Frustrated by rulemaking foot-dragging on the part of the Obama administration, West Virginia Senator Jay Rockefeller (D) has introduced a bill that would impose a deadline on the Mine Safety and Health Administration (MSHA) for finalizing a proposal to reduce respirable dust limits in mines.
The legislation is intended to combat the rise in black lung disease, an irreversible and potentially fatal pulmonary disease caused by the inhalation of coal dust. After passage of the 1959 coal mine safety law, black lung disease rates declined. However in recent decades the rates have rebounded. Researchers are raising alarms over the fact that increasingly, younger miners (with fewer years of occupational exposure) are getting diagnosed with the disease – and with a particularly aggressive form of it.

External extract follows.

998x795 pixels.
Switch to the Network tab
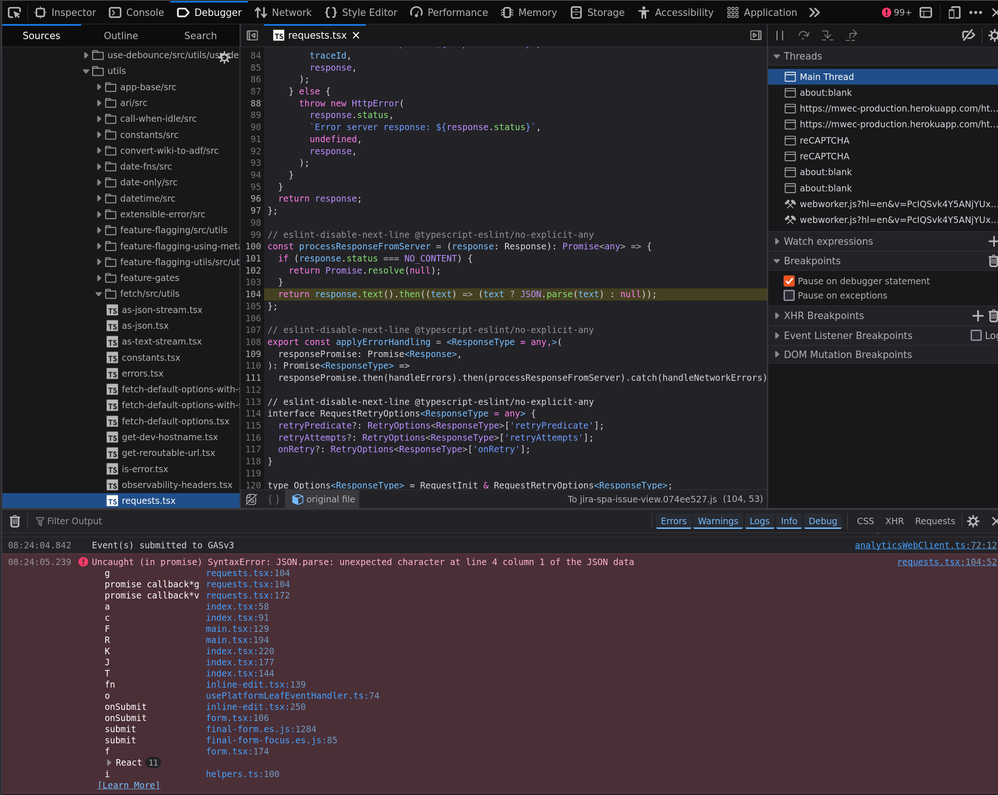pos(283,13)
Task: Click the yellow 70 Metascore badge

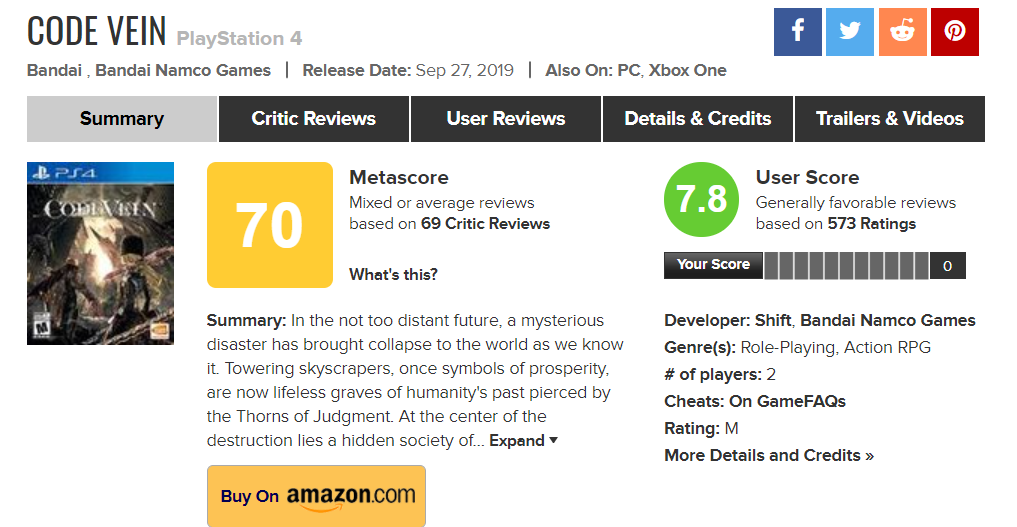Action: point(269,225)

Media reports have documented widespread cheating on coal dust controls by coal mine operators.
Rockefeller’s Black Lung Health Improvement Act of 2013 does not require a specific new coal dust limit, but gives MSHA six months to set one. The agency was supposed to have a proposal finalized by September but it has indicated that it will not meet that timeline. The legislation does say the final rule must lower the legal exposure levels “in order to provide the maximum feasible protection” for miners.
According to the National Institute for Occupational Safety and Health (NIOSH), approximately 10,000 coal miners died in the U.S. from black lung disease from 1996-2005.